Max Baucus, chairman of the Senate Finance Committee, told reporters that the payroll tax cut extension needs to be "on the table," in any discussions over resolving the fiscal cliff.
Republican Senator Rob Portman agreed that the tax cut had to be part of fiscal talks, and Democratic Representative Chris Van Hollen has long said the tax break would help the economy.
The payroll tax is set to climb 2 percentage points to its previous 6.2 percent rate at the end of the year.
The Obama administration has been adamant about not extending the tax break for the third year in a row.
Influential seniors' lobby group AARP is fretting that Democrats will go back on their word.
The group, which is aligned with Democrats on preserving major government benefit programs, has been pressuring lawmakers not to compromise the health of the retirement fund by extending the tax cut and including Social Security in the debt reduction talks.

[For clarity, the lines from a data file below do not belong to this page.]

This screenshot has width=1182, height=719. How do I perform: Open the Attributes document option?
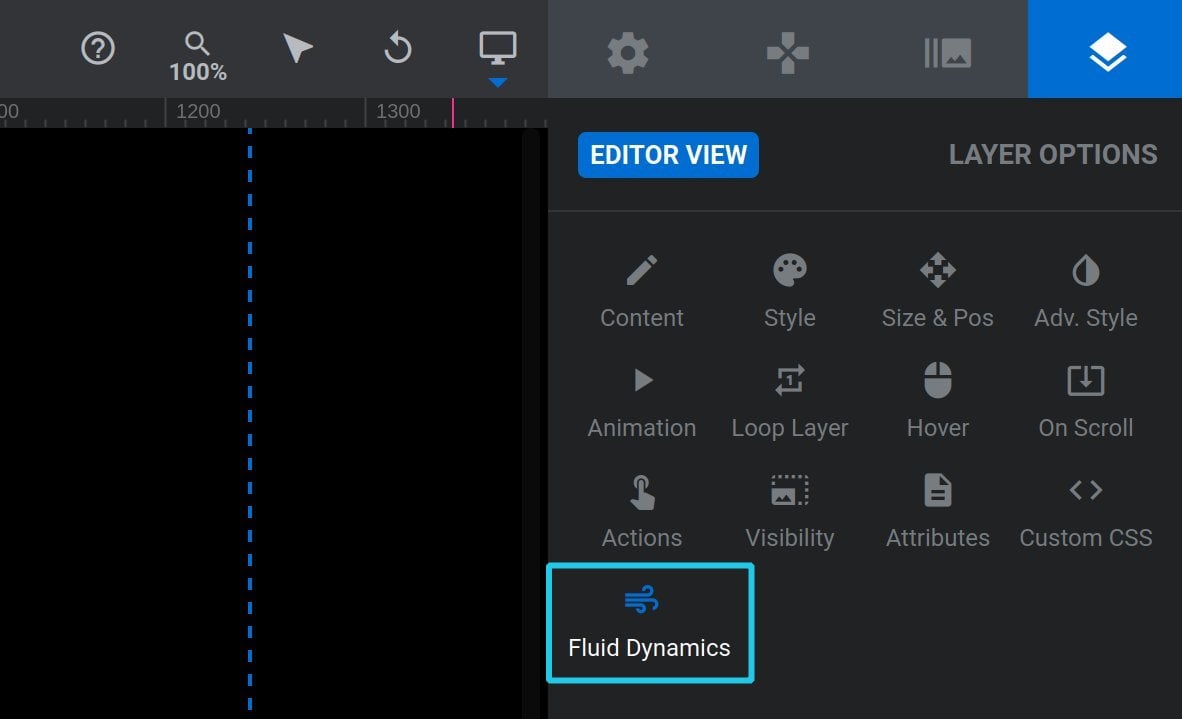click(937, 512)
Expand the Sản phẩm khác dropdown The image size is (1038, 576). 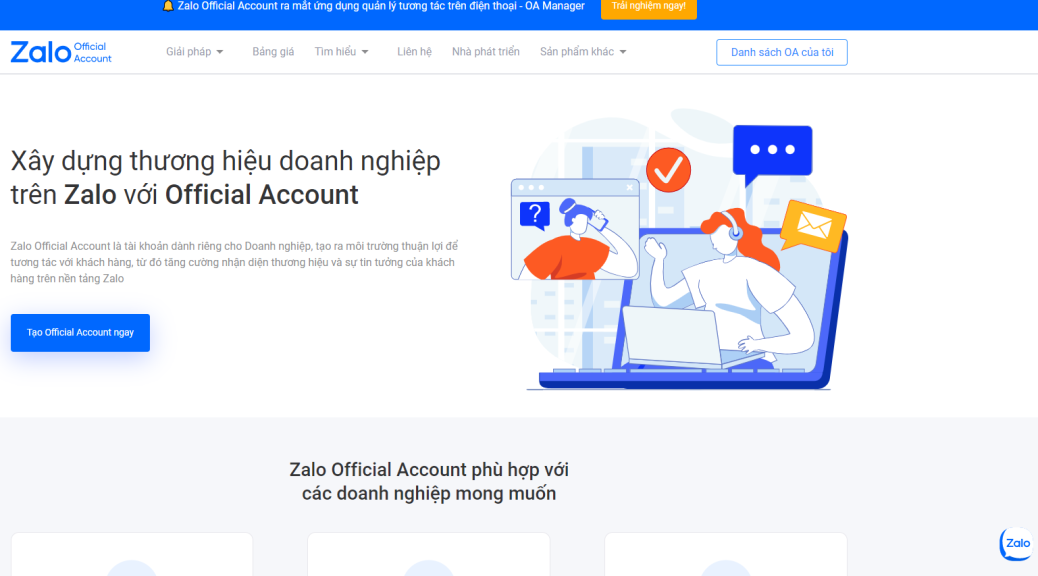pyautogui.click(x=583, y=52)
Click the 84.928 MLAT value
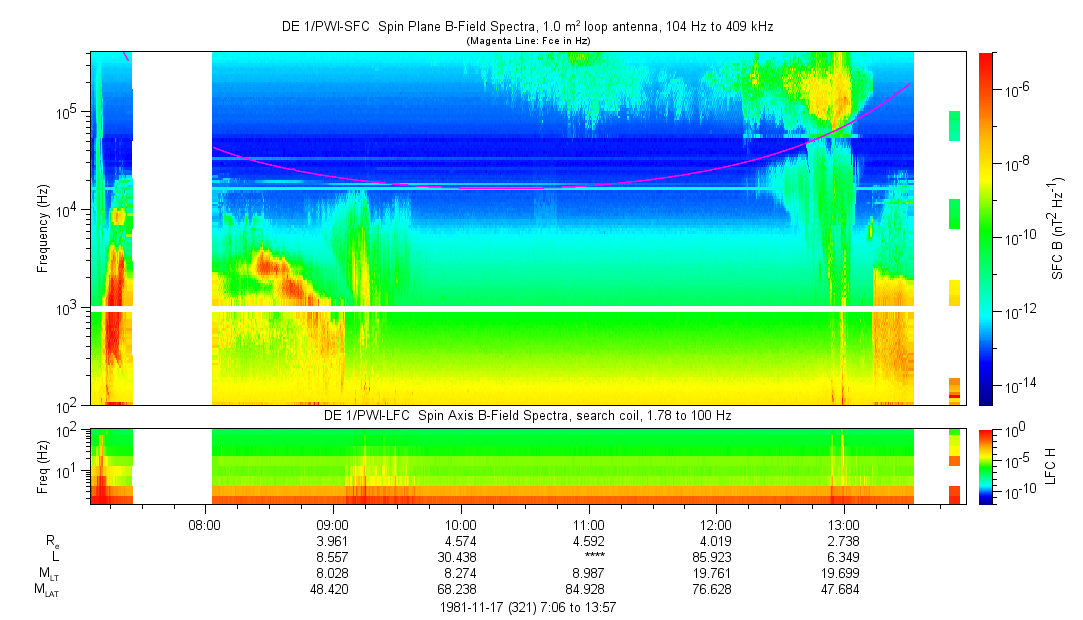The width and height of the screenshot is (1083, 620). coord(588,590)
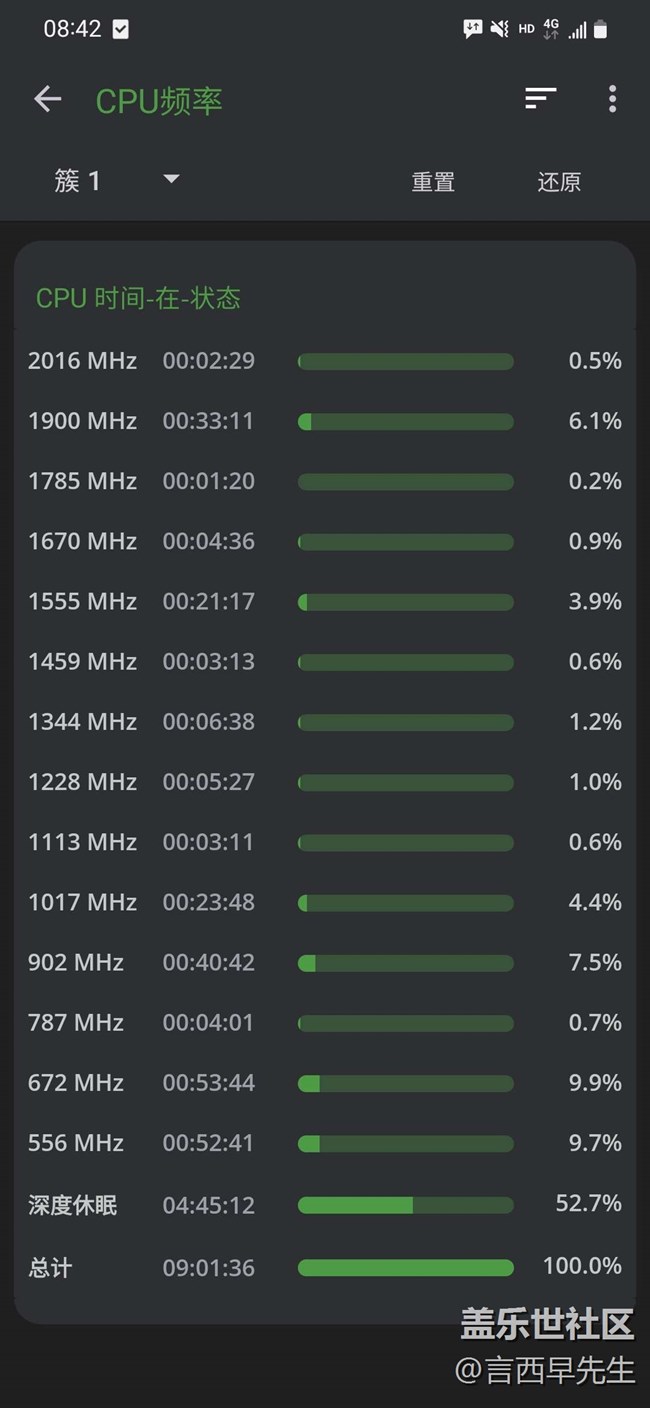Viewport: 650px width, 1408px height.
Task: Tap the CPU 时间-在-状态 card header
Action: pyautogui.click(x=138, y=298)
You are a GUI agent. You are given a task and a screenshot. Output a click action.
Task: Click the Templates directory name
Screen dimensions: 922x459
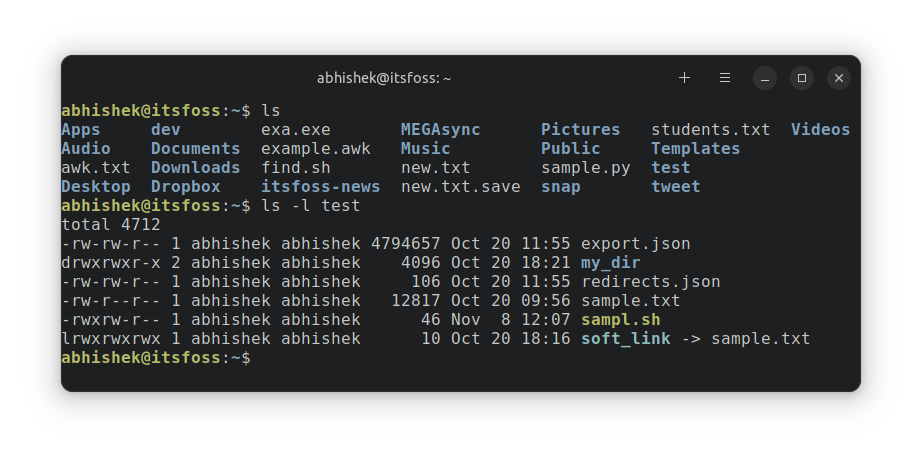point(695,149)
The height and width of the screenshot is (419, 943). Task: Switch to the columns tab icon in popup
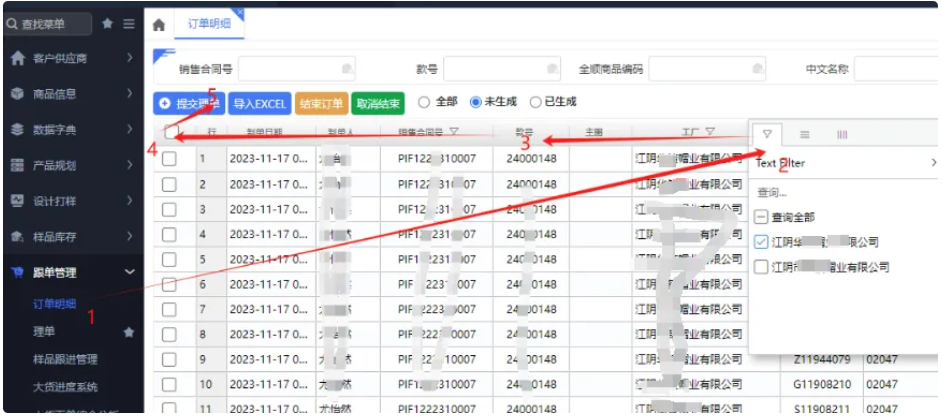click(x=842, y=134)
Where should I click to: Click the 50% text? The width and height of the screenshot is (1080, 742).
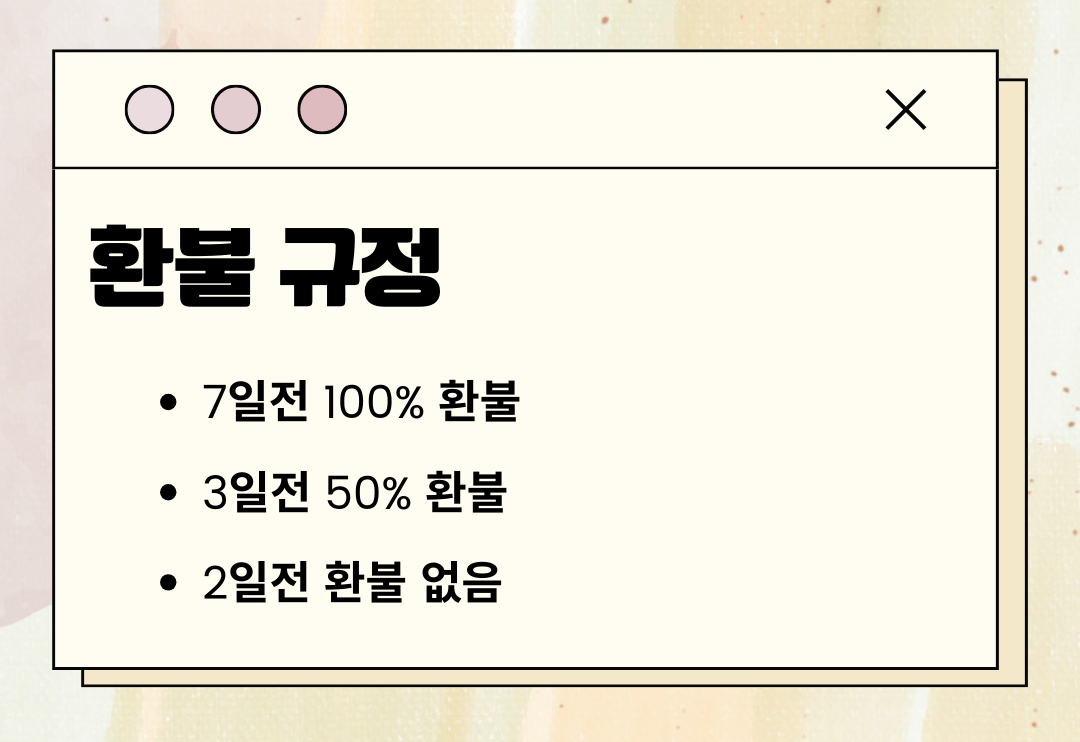[x=368, y=492]
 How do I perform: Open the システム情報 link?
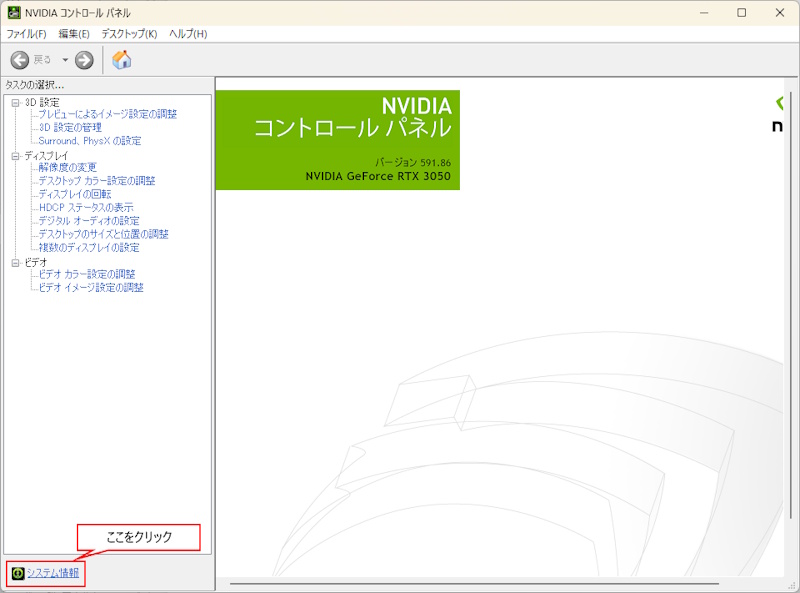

"Further extension of the payroll tax holiday would undermine confidence in Social Security and put at risk the program's dedicated funding stream and the hard-earned benefits of millions of Americans and their families," AARP said in an October letter to lawmakers and the White House.
But with the U.S. economy still shaky, Democratic lawmakers are starting to agree that this tax break is needed to help the economic recovery. Being a tax cut, it could be good point of leverage with Republicans.